There are numerous examples of Christ's servant leadership to be found in the New Testament. Take, for example, the following passage from the tenth chapter of the Book of Mark:
Instead, whoever wants to become great among you must be your servant, and whoever wants to be first must be slave of all. For even the Son of Man did not come to be served, but to serve, and to give his life as a ransom for many.
These words, among the last Jesus spoke to the Disciples, hold the very essence of servant leadership. The greatest leader is he who serves his people, even to the point of giving his own life for their benefit, as Jesus did when he was crucified for the sins of mankind.
Jesus showed servant leadership in a practical sense, as well, by washing the feet of his Disciples at the last supper.
Now that I, your Lord and Teacher, have washed your feet, you also should wash one another's feet. I have set you an example that you should do as I have done for you.
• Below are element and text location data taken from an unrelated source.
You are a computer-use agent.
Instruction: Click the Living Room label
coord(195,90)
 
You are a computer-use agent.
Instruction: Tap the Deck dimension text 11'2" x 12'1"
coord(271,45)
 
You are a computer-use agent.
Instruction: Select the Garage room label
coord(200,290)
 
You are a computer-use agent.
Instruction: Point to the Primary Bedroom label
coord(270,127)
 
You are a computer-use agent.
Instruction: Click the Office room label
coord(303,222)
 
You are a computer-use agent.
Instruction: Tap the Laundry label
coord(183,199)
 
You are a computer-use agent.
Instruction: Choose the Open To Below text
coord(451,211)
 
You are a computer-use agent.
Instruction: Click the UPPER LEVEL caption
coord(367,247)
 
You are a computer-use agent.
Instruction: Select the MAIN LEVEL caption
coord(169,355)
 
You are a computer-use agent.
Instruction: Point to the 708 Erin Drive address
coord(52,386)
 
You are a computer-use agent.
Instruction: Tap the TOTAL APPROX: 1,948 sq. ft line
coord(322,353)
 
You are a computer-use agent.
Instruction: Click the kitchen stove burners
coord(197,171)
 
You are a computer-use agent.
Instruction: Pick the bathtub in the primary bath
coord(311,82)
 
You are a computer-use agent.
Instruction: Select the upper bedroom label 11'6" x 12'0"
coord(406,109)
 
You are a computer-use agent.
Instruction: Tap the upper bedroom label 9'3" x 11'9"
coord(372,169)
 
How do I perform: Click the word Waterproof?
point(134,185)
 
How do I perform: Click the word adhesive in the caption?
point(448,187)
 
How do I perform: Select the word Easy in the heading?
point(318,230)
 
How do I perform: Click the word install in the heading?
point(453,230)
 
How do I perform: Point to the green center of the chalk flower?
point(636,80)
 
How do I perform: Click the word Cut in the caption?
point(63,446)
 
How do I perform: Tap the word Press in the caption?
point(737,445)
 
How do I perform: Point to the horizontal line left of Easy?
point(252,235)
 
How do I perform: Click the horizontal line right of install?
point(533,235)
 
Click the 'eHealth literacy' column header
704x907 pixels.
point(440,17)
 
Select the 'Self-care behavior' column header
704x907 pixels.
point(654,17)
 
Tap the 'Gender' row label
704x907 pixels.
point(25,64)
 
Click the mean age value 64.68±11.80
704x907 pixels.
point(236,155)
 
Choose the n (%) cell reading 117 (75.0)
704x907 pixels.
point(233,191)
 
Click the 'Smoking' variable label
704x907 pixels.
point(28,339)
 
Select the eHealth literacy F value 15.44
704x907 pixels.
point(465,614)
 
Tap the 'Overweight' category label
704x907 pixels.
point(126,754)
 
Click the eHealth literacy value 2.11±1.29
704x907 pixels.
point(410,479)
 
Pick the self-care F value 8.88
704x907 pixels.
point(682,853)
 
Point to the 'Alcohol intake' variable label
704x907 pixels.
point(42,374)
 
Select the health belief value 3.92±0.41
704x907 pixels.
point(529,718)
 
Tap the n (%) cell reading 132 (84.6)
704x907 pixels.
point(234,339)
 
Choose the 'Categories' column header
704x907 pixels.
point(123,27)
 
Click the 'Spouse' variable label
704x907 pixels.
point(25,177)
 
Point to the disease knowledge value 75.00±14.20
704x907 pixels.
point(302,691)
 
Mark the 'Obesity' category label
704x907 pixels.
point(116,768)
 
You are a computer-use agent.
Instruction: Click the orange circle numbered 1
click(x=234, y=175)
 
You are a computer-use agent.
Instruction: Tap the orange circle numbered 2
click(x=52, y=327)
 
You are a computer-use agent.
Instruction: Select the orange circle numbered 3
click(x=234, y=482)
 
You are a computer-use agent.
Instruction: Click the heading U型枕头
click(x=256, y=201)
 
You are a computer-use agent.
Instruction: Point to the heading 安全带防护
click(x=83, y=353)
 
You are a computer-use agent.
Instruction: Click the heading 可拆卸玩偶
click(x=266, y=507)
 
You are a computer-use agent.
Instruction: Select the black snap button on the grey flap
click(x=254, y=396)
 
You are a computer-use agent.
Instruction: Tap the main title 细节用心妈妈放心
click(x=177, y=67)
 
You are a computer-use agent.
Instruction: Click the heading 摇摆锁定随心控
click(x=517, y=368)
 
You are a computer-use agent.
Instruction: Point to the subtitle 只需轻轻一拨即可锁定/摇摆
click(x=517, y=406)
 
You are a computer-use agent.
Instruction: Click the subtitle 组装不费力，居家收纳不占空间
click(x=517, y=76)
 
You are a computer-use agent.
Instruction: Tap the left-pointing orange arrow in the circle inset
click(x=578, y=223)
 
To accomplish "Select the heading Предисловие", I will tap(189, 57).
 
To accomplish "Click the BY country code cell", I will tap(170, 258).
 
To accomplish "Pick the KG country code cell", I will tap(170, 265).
I tell you the truth, no servant is greater than his master, nor is a messenger greater than the one who sent him. Now that you know these things, you will be blessed if you do them.
(John 13:14-17, NIV)
Servant leaders understand that, ultimately, we must all serve each other, and this is part of their role, as well -- to act as teachers and facilitators for members of their group or organization. Leaders of this kind have the ability to inspire an aspect of humble servitude in those with whom they work and live, simply through their selfless actions for the good of the whole.
Servant Leaders -- of One Body
Perhaps the best biblical example of servant leadership can be found in the 12th chapter of First Corinthians, in the metaphor of the body. Just as the body would not be the same body without all its parts, servant leaders understand that the group would not be the same group without all its members.
In this sense, we can think of a servant leader as the body's head -- the seat of wisdom and direction, to be sure, but even the head is useless without the body to which it is attached, without the arms and hands and legs which move it and do its work.
Servant leadership requires love, compassion, acceptance of responsibility, and, above all, wisdom and selflessness. These are not easy traits to cultivate - in many ways, servant leadership is the apex of Christian manhood. Look to your brothers who are on a similar path, to the inspiration of Christ, and allow the strength of togetherness to carry you to the highest forms of help and service one man can give another.